However, variations on either quantity or type of diets may interfere on meat quality. Pork quality involves many characteristics, such as colour, flavor, juiciness, tenderness, cooking losses, nutritional levels, etc. Intramuscular fat content is influenced by energy and composition of diet (Fernandes et al., 1999; Petigrew and Esnaola, 2001) and shows influence in pork flavor, juiciness and tenderness (Brewer et al., 2001).

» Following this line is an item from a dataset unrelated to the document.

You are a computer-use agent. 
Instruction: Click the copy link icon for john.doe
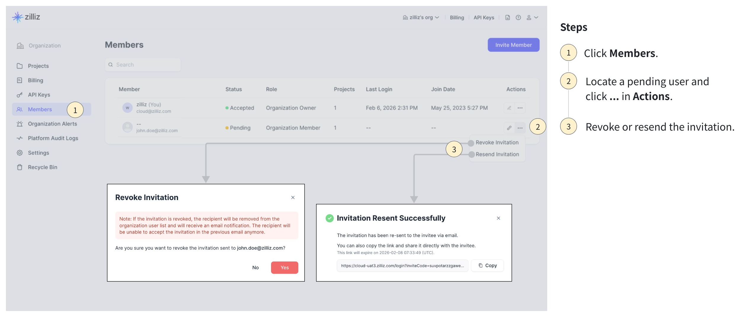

Feed restriction and diet composition changes intramuscular fat content, fatty acid profile and sensorial characteristics of pork meat (Cameron et al., 2000). According to Ellis et al.(1996), feed restriction reduces pork tenderness.

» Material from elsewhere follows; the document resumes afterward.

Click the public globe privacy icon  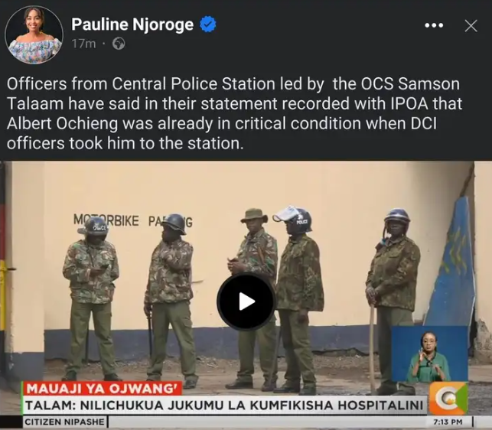coord(119,44)
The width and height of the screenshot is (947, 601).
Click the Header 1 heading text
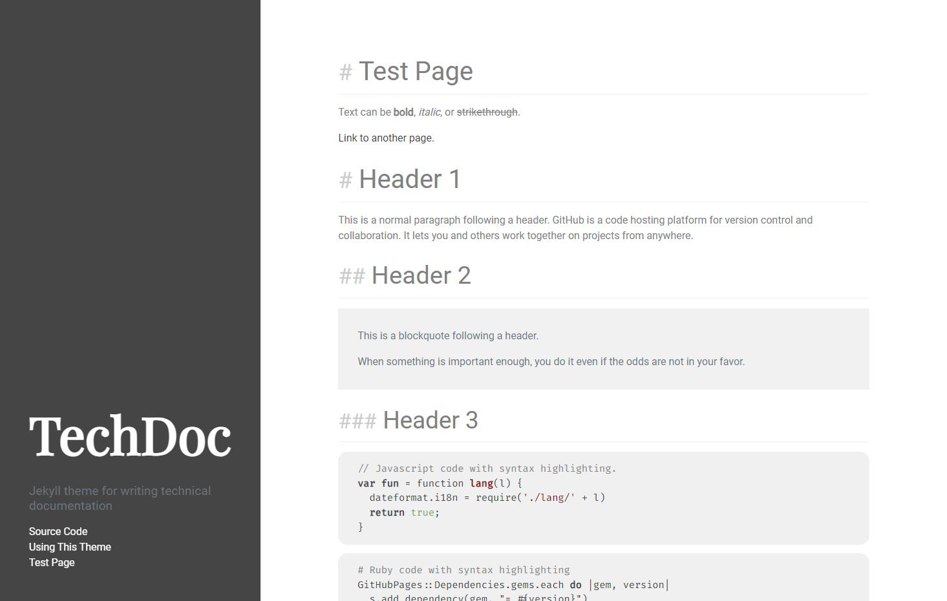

Characteristics of muscle fiber, such as kind of metabolism and area (size) are related with colour and water holding capacity of pork. Fibers with glycolitycal metabolism are related with the development of PSE - pale, soft and exsudative condition in meat (Klont et al., 1998). On the other hand, effects of feed restriction for growing pigs on morpho-histochemistry of muscle fiber have not been defined yet, and several different results have been observed (Lefaucher and Gerrard, 1998).

The aim of this study was to evaluate the qualitative meat characteristics as well as morpho-histochemical patterns of muscle fibers from pigs subjected to qualitative feed restriction from 89 to 128 kg BW.

 

MATERIALS AND METHODS

Housing animals, and experimental diets

Sixty castrated males purchased from a commercial operation (crossbred swines selected for lean meat production) were allotted in individual pens (2.55m2) equipped with semi- automatic feeders and communicating vessel drinkers. After two weeks adjustment period, animals reached 89.1 ± 4.2 kg BW, next to slaughter weight practiced in Brazil and a group of ten swines with weight around the average (89.3 ± 2.2 kg) were slaughtered (a reference weight group). Other 50 pigs were fed experimental diets formulated to supply different levels of qualitative restriction (Table 1).

During adjustment period, the animals were fed and 0.17% of digestible lysine, calcium and corn-soy diet with 3400 kcal DE/kg, 0.63, 0.47, available phosphorus, respectively.

Management and slaughter of animals

Animals had ad lib access to feed and water throughout the adjustment and experimental periods. Slaughter of the heavy swines occurred weekly when reaching approximately 128 kg BW, composing a total of five groups apart from that first group slaughtered with 89 kg BW (reference weight).

After 12h of feed fast period, animals were loaded in a wooden body truck. The interior divisions were openned or closed, according to the number of animals, in order to minimize the discrepancy in the density of the weekly groups along the transportation to the slaughter plant. Time of loading, transportation, and unshipping took about 2h. After 2-h rest, swines were slaughtered. Carcass was obtained after stunning with electric charge, bleeding, scalding, scraping, and evisceration. Every slaughtering procedure was done using the same method.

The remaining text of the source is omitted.